**** Source extract ****
To improve the time resolution of the STM, the researchers modified the tip so that it not only measured electrical current but also supplied it. They fed current to an atom and then measured its state after a fixed period of time. For each such time period, they took 100,000 measurements. They varied the time between pulses and measurements, repeating the process again and again. The images from each measurement were combined as frames in a video. By putting these frames together, the researchers created a moving picture of the spin state of the atom, with a frame taken every five nanoseconds or so.
Loth says the IBM researchers hope to use the fast STM technique for two basic areas of research. First, they’ll continue using it to determine whether different combinations of atoms can store quantum information for longer. Second, by using a stream of photons instead of a stream of electrons as the pulse signal, says Loth, the researchers hope to gain a better understanding of how some organic molecules convert light into electrical energy. This could lead to better solar cells.
**** Supplied records ****
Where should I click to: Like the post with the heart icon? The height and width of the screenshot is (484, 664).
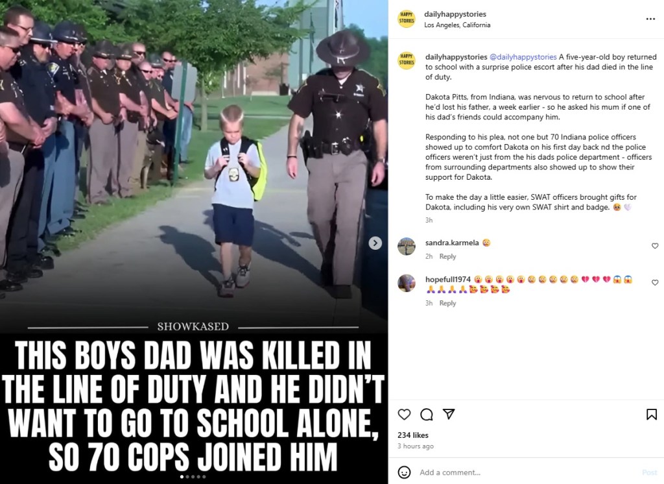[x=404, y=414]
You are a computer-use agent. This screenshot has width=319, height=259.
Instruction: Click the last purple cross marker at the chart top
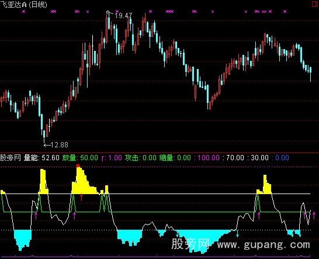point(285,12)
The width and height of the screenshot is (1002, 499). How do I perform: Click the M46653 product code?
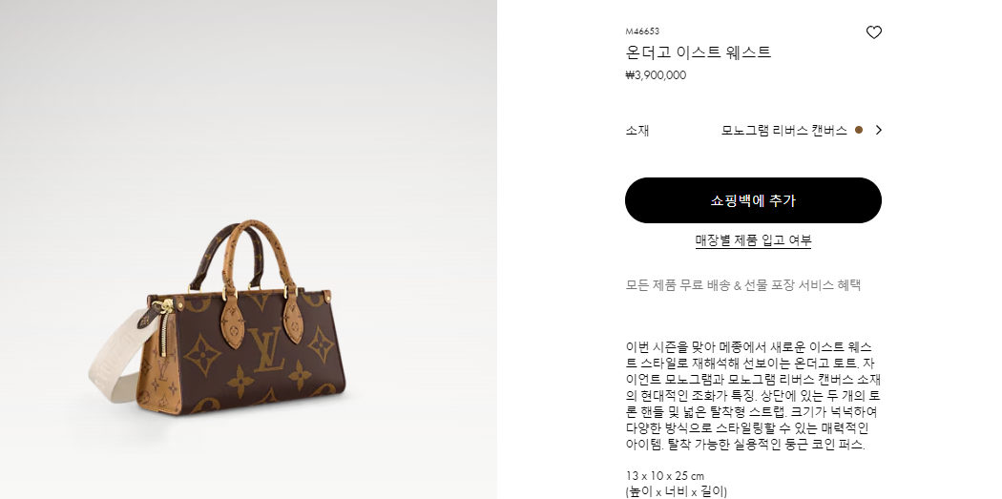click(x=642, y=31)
****
**** Supplied records ****
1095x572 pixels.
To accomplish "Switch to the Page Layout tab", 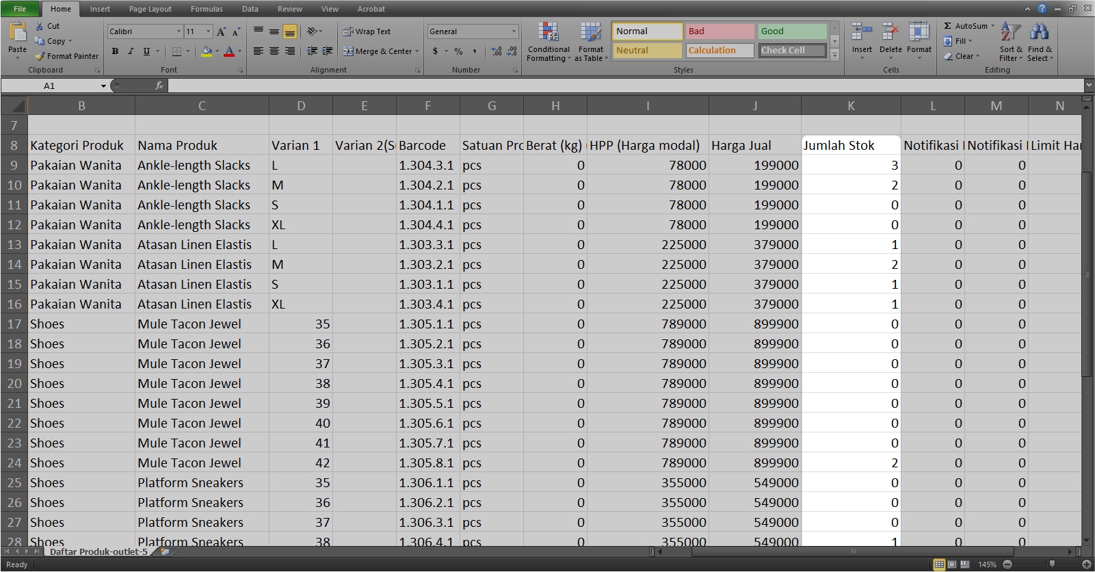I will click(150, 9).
****
**** Supplied records ****
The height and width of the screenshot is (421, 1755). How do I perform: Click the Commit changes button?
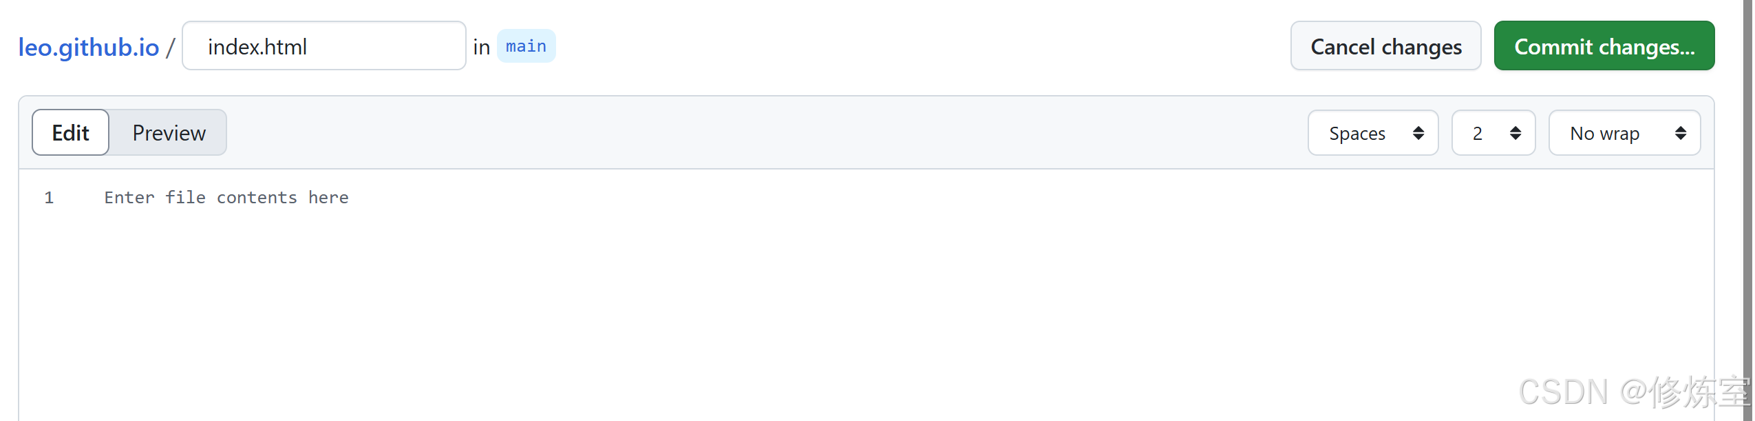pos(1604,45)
****
* [Tasks to complete]:
**1.** In the STM passage, how many measurements did the researchers take for each time period?
**2.** Decide whether each statement agrees with the STM passage, answering yes or no and quoting the words that settle it: (a) The modified tip measured electrical current but did not supply it. (b) Frames in the video were taken about every five nanoseconds. (c) The researchers hope to use photons instead of electrons as the pulse signal to study how some organic molecules convert light into electrical energy.
**3.** Carry on writing the STM passage from where it stops.

* [Written answers]:
**1.** 100,000 measurements.

**2.**
(a) No: "not only measured electrical current but also supplied it."
(b) Yes: "with a frame taken every five nanoseconds or so."
(c) Yes: "by using a stream of photons instead of a stream of electrons as the pulse signal" the researchers "hope to gain a better understanding of how some organic molecules convert light into electrical energy."

**3.**
Systems like IBM’s for flipping and measuring atomic spins could potentially be part of a future quantum computer, says Alán Aspuru-Guzik, professor of chemistry and chemical biology at Harvard University. Altering and measuring the spin of atoms, and being able to predict how atoms will behave, is an important step towards this goal, he says. Most of the devices that have been made so far, he says, are more like “quantum toys” than computers. But the field is moving steadily forward, he says. “Every week someone demonstrates manipulating the qubit a little better.”